## PROBLEM STATEMENT
Of all the lines below, output only those starting at the one with "Новинки MORA (401, 777)" and ending at the one with "moda ética Lanzarote (666, 332)", both ends included, exactly as written.

:: EXERCISE MATERIALS ::

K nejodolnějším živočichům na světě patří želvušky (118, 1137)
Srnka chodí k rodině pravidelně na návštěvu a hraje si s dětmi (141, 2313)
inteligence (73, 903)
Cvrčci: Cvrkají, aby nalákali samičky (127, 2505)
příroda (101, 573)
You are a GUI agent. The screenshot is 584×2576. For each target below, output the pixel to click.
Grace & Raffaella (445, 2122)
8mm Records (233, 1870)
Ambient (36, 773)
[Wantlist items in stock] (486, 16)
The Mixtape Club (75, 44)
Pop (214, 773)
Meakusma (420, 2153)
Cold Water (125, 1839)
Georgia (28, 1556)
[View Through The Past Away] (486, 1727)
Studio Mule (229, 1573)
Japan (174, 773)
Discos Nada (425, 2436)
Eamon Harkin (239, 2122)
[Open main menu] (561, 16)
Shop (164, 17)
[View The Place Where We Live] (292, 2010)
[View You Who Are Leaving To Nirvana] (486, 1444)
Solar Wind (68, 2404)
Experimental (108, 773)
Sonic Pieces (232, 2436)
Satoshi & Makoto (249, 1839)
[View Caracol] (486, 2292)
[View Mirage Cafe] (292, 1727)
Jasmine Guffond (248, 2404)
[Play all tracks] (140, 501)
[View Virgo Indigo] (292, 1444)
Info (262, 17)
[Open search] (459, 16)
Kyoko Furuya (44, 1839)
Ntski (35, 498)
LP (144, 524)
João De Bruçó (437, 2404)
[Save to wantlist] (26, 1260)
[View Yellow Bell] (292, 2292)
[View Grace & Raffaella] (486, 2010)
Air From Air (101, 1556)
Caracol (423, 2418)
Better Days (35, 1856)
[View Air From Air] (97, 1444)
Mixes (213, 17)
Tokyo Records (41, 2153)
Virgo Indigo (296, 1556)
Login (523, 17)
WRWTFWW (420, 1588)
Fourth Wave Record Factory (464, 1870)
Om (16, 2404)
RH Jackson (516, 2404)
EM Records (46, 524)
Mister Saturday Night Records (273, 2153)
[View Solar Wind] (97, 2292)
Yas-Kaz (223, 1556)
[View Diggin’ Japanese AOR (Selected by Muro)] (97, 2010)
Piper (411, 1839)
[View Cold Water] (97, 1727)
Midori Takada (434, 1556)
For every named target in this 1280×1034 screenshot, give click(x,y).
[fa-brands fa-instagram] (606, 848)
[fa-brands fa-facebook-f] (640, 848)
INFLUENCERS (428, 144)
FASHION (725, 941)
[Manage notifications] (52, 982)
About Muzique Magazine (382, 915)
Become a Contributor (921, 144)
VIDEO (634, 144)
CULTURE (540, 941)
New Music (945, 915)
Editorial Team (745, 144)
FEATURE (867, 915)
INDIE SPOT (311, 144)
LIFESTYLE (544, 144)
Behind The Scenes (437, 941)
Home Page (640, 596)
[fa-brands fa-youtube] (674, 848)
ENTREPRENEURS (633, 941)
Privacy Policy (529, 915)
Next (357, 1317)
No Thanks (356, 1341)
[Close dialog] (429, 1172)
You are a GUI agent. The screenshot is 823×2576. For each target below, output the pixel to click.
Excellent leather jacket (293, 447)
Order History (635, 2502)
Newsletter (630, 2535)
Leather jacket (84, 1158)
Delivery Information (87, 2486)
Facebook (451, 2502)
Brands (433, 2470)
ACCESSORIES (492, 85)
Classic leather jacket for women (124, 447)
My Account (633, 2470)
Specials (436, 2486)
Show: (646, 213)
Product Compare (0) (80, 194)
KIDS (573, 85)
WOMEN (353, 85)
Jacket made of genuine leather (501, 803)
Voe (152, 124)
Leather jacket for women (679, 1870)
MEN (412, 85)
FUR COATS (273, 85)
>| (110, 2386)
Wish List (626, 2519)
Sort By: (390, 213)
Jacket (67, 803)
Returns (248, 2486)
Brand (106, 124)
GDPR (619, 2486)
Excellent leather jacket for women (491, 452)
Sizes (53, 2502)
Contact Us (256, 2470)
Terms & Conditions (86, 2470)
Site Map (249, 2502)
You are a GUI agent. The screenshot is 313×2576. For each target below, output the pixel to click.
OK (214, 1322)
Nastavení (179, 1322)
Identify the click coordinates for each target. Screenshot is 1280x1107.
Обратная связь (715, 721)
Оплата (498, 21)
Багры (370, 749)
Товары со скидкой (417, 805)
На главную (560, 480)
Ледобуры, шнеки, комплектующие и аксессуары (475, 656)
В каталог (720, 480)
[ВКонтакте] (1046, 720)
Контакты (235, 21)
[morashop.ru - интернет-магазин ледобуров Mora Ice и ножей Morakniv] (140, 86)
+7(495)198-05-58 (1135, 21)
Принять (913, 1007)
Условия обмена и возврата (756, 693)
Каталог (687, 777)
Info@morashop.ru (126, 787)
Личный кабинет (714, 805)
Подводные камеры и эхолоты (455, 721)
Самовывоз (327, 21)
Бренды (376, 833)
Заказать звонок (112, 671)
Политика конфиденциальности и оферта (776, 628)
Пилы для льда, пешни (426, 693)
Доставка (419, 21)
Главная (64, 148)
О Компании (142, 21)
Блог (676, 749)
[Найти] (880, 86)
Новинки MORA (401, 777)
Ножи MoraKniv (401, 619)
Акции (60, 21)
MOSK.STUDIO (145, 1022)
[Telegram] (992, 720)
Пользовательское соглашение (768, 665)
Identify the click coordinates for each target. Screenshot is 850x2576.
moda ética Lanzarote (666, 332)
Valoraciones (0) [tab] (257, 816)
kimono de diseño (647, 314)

:::

## EXERCISE RESULT
Новинки MORA (401, 777)
Ножи MoraKniv (401, 619)
Акции (60, 21)
MOSK.STUDIO (145, 1022)
[Telegram] (992, 720)
Пользовательское соглашение (768, 665)
Identify the click coordinates for each target. Screenshot is 850x2576.
moda ética Lanzarote (666, 332)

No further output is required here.